Two things stand out so far. By downloading the iPad version of Apple’s Keynote program (their version of Powerpoint), I have been able to use the iPad to run slide shows on projectors, thereby causing great curiosity and (I hope) envy amongst onlookers. Actually, it does this really neatly, and given the small size of the device compared with a laptop I find it is easy to use it at meetings away from the office where I am giving a presentation. Keynote reads your MS Powerpoint documents, so you can use files you have created on the MS Office platform.
Secondly, I have been using it to download and read books. As readers of this blog know, I am also the owner of the Amazon Kindle, and to my delight I was able to set up an Amazon Kindle app on the iPad and then download all my Kindle books purchased on to it. You can then use the iPad like a Kindle, though you can turn pages by touching the screen (which you cannot do on a Kindle). Apple also has its own iBooks app for the iPad, with its own bookstore, and this is slightly more user friendly still than the Kindle program; but the Apple store for now has a somewhat smaller selection of books than Amazon. Actually, I have found the iPad (and the Kindle before it) particularly useful for reading academic work, not least because I can load so many books at once and take them with me while travelling without all the bulk.

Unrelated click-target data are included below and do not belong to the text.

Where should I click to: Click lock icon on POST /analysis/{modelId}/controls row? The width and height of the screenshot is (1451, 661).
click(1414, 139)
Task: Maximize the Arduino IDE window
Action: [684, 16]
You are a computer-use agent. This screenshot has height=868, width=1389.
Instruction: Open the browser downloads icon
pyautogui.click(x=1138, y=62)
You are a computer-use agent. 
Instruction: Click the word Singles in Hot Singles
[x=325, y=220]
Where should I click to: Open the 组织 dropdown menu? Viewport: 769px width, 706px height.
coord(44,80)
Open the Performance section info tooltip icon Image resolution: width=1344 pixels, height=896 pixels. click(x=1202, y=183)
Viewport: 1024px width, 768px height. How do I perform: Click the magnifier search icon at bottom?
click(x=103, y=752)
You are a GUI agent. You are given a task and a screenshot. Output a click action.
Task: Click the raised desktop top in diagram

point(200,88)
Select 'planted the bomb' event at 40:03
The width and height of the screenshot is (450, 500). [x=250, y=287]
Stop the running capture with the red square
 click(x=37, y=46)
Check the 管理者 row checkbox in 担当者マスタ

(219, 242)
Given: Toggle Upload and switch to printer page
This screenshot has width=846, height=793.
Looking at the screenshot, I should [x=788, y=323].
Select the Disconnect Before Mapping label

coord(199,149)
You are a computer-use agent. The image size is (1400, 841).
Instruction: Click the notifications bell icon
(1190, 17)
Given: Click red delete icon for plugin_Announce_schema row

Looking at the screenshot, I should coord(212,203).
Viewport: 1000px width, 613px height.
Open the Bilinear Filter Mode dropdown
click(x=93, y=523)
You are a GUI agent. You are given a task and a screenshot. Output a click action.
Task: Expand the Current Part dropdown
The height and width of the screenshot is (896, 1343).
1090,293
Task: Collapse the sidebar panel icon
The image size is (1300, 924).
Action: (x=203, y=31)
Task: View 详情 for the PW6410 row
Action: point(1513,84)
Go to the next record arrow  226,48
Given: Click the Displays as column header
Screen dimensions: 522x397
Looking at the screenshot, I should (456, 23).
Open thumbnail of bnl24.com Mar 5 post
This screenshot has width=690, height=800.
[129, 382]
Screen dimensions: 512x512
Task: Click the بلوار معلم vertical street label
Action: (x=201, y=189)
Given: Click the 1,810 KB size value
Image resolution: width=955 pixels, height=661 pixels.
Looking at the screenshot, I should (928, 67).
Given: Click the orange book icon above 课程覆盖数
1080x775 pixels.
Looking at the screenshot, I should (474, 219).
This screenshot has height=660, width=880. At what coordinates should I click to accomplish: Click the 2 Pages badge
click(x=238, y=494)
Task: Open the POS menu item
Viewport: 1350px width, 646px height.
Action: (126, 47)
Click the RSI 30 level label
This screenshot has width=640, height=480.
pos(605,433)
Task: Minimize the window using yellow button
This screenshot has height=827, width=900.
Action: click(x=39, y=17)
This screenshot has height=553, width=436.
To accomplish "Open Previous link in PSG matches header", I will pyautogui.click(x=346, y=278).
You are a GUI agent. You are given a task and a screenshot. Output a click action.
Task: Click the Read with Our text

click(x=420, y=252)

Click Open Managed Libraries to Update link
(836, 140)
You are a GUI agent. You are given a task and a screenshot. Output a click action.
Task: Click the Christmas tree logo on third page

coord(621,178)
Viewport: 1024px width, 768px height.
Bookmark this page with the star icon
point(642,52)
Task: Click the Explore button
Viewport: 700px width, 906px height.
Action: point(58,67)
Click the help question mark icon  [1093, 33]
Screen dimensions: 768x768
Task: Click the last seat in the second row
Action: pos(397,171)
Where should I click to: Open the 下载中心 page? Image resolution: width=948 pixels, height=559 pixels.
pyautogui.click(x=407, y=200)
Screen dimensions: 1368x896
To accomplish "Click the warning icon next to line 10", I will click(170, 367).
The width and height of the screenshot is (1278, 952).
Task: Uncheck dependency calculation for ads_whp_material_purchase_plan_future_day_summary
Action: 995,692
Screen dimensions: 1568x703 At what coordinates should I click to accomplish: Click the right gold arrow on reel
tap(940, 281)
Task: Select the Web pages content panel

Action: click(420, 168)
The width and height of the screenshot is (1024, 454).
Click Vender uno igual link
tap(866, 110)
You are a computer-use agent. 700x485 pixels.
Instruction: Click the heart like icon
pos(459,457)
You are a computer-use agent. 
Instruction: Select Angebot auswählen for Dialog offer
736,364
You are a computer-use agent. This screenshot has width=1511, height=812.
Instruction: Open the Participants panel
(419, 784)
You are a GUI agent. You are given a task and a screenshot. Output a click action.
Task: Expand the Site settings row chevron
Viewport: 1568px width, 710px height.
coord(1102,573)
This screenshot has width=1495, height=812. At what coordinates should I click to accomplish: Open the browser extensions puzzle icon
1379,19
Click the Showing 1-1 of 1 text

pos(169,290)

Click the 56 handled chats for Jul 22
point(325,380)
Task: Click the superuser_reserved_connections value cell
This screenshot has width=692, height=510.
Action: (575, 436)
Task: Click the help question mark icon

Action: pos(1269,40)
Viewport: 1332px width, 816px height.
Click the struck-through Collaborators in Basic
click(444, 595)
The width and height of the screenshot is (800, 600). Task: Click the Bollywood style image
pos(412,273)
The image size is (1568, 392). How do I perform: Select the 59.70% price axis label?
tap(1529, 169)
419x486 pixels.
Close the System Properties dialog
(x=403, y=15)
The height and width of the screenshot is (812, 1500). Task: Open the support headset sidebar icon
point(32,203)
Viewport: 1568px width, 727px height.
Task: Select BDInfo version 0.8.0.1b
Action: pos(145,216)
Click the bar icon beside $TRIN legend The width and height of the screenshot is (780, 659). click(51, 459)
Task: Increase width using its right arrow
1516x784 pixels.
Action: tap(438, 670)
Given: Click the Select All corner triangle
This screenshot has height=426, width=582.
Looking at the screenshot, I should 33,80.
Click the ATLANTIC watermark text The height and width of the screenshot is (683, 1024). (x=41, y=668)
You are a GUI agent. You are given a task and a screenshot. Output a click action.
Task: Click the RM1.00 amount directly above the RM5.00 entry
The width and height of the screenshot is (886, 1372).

So will the iPad have a major impact on academics? Some think that, on the whole, it won’t. Professor Alex Golub of the University of Hawaii recently suggested that the iPad was smart and usable, but did not really have a USP for academics. There is no special academic task, he suggested, for which the iPad is an obvious help. In some ways, of course, we could say this about the computer. It has revolutionised the academy (and everything else), and everybody has one, but its key attributes and uses are not specifically connected with higher education. I suspect that the iPad (and any other competing device that is successfully launched) will in the not-too-distant future take the place of at least some computers, maybe even quite a lot of them. The iPad is, I believe, in its essence a device that allows you to search for information and process it, and to contain and offer up books and papers.
I would suggest that the iPad is coming your way.